In the recent appeal case of Dalsouple (2014), a French manufacturer of rubber flooring products was unable to register its own trade mark in the UK because its UK distributor had obtained a prior UK registration of the same mark and successfully opposed the French manufacturer’s application.

 

This case highlights the risks for suppliers in allowing local distributors or agents to register trade marks in their own name. Suppliers should carefully consider creating written provisions that clearly set out the limitations on what agents and distributors may, and may not, do with the supplier’s marks – or risk losing ownership of their marks.


Facts

Dalsouple UK was the UK distributor of rubber flooring products made by Dalsouple France. In 1998, Dalsouple UK obtained a UK trade mark registration for "DALSOUPLE". In 2011 Dalsouple France sought to register "DALSOUPLE" in the UK. Dalsouple UK opposed this registration on the basis of their earlier mark, which Dalsouple France in turn sought to invalidate.

In May 2014, the Hearing Officer for the Trade Mark Registry found that Dalsouple France had consented to Dalsouple UK registering the earlier mark in its own name, and was thus barred from obtaining a declaration of invalidity, and Dalsouple UK’s opposition succeeded.

Dalsouple France’s subsequent appeal was dismissed by the High Court in December.

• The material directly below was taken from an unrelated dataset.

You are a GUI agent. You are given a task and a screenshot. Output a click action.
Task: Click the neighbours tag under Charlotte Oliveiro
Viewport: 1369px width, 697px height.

Consent as an Answer to Passing Off and Bad Faith

The key grounds on which Dalsouple France had sought to invalidate Dalsouple UK’s trade mark were that their application to register the trade mark was prevented under the law of passing off, in light of Dalsouple France’s earlier International Trade Mark for the word "DALSOUPLE", and that the application was made in bad faith (as it was made at a time when Dalsouple UK was an agent and/or distributor of Dalsouple France’s goods).

Under both EU and UK legislation, such a passing off argument cannot succeed where the party objecting to the trade mark has already consented to the mark’s registration by the mark’s owner. It was also common ground that consent would defeat the bad faith argument.

Consequently, both parties’ cases hinged on whether or not Dalsouple France had consented to Dalsouple UK registering the UK trade mark in 1998.

 

The High Court’s Decision

The High Court emphasised that an appeal court must be especially cautious about interfering with decisions which are essentially value judgements. As a specialist tribunal, the Trade Mark Registry’s decisions should be respected unless it is quite clear it has misdirected itself in law, in this case as to the question of whether the Registry had used the correct interpretation of "consent" in reaching its decision.

The Court of Appeal decided that the interpretation of "consent" must be autonomous and uniform across different parts of the trade mark legislation. Therefore, "consent" should have the same interpretation in trade mark application cases (as in the current case) as that in the Zino Davidoff SA landmark decision, which was a parallel import case. The High Court held that:

  • consent must be unequivocally demonstrated, for which an express statement of consent will normally be sufficient;
  • consent does not need to be given in writing
  • whether express consent has been given should be determined as a matter of fact according to the usual civil standard of proof (namely on the balance of probabilities);
  • it was not necessary for the tribunal to have clear evidence of what was said, particularly if it occurred many years ago. It simply had to be determined whether it was more likely than not that consent was given taking into account the passage of time, failing memories and other relevant matters.
     

Implications

This case highlights the risks for suppliers of allowing its distributors or agents to register trade marks in their own name. This is quite common for suppliers who wish to save costs on trade mark registration and maintenance fees. However, by granting such consent, the supplier could irrevocably lose its exclusive rights in the mark and the distributor/agent can retain the mark even after the distributorship/agency has terminated.

It is important for both suppliers and distributors/agents to consider any explicit provisions, or prohibitions, in any distribution or agency agreements in relation to the right of distributors/agents to register the supplier’s marks (including domain names) in their own name. As consent does not need to be in writing, the supplier’s conduct and verbal communication with the distributor/agent will also be relevant.

Whilst this is an English judgment, the High Court’s decision was reached in light of EU case law and therefore other EU national courts may adopt a similar approach. Accordingly, this decision should be borne in mind for EU-wide distribution/agency agreements as well as for those operating only within the UK.